Les jeunes Français méconnaîtraient l’histoire de France. Pire, ils apprendraient à l’école à en avoir honte, ressassent depuis des années les adeptes du déclinisme. A ces discours alarmistes, la recherche vient d’apporter un démenti. Non seulement les élèves connaissent l’histoire de France et en partagent un récit commun, mais ils en ont une vision laïque, optimiste et empreinte de fierté.

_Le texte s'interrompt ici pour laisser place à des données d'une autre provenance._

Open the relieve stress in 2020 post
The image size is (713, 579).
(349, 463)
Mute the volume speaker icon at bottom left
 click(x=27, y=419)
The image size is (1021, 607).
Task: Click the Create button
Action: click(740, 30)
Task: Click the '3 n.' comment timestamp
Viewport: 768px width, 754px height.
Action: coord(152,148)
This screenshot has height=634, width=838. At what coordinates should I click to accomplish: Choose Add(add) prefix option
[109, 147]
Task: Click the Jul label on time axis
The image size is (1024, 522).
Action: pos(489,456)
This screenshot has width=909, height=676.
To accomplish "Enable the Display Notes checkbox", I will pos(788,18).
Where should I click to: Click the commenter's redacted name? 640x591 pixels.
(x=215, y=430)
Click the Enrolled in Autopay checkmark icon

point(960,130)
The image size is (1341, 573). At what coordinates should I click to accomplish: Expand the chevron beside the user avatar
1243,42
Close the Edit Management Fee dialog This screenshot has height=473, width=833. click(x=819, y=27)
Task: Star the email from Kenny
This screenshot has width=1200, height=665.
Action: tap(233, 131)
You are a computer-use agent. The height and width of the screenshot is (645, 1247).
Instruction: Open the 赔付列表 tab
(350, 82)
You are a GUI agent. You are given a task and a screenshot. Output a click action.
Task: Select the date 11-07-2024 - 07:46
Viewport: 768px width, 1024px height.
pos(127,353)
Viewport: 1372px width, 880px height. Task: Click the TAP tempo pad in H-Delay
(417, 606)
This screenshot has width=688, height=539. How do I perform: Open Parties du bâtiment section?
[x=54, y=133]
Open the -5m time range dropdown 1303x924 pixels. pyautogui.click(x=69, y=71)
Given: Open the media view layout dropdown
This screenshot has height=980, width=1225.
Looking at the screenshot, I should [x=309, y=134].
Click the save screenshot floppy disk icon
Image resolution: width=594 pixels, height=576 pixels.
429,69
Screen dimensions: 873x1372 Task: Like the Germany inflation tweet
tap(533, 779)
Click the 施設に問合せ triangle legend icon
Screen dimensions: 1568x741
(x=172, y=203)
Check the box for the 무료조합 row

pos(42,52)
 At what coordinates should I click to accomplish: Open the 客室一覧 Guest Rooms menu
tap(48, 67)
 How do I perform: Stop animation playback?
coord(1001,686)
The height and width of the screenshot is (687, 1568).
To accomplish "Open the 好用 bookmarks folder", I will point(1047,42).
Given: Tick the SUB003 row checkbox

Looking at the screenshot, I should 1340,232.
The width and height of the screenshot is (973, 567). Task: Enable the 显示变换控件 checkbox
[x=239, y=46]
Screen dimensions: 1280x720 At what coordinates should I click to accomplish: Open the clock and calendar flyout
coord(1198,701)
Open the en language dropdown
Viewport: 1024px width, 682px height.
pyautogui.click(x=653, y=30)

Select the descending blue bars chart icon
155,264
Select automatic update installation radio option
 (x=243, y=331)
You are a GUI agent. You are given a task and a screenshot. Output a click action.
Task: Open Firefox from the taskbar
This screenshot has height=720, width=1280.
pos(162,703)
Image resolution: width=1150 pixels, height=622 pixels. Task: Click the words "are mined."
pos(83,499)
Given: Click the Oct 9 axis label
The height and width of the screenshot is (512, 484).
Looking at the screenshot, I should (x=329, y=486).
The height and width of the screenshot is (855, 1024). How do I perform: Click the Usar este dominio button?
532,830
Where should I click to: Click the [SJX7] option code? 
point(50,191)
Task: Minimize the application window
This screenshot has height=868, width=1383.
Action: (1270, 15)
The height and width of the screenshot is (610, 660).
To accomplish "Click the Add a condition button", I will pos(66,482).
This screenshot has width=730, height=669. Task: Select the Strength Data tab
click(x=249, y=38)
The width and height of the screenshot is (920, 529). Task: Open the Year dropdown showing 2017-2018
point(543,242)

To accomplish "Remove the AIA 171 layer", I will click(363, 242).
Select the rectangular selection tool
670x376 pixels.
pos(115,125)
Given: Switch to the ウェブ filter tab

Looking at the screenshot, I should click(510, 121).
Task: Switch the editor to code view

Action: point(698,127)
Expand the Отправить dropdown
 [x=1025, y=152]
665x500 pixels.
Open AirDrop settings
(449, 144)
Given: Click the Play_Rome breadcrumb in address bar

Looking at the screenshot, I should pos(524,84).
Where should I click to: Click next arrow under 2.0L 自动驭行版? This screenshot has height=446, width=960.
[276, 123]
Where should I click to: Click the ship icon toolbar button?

C’est ce que montre Le Récit du commun, vaste enquête menée sous la direction d’une spécialiste française des sciences de l’éducation, Françoise Lantheaume, et d’un historien canadien, Jocelyn Létourneau : alors même que le « roman national », récit patriotique de la nation, a progressivement disparu des programmes scolaires à partir du milieu du XXe siècle, celui-ci reste prégnant dans la conscience des élèves, quelle que soit leur origine sociale ou géographique. Sous leur plume, une trame linéaire et chronologique se déploie, jalonnée de grands hommes et de grands événements. Ni honte ni culpabilité ne semblent occuper leur conscience historique. Au contraire. Il transparaît dans leurs récits une fierté, plus ou moins explicite, pour le passé de leur pays. Aurélie Collas

PUL

« Le Récit du commun. L’histoire nationale racontée par les élèves », sous la direction de Françoise Lantheaume et Jocelyn Létourneau, PUL, 240 p., 18 €.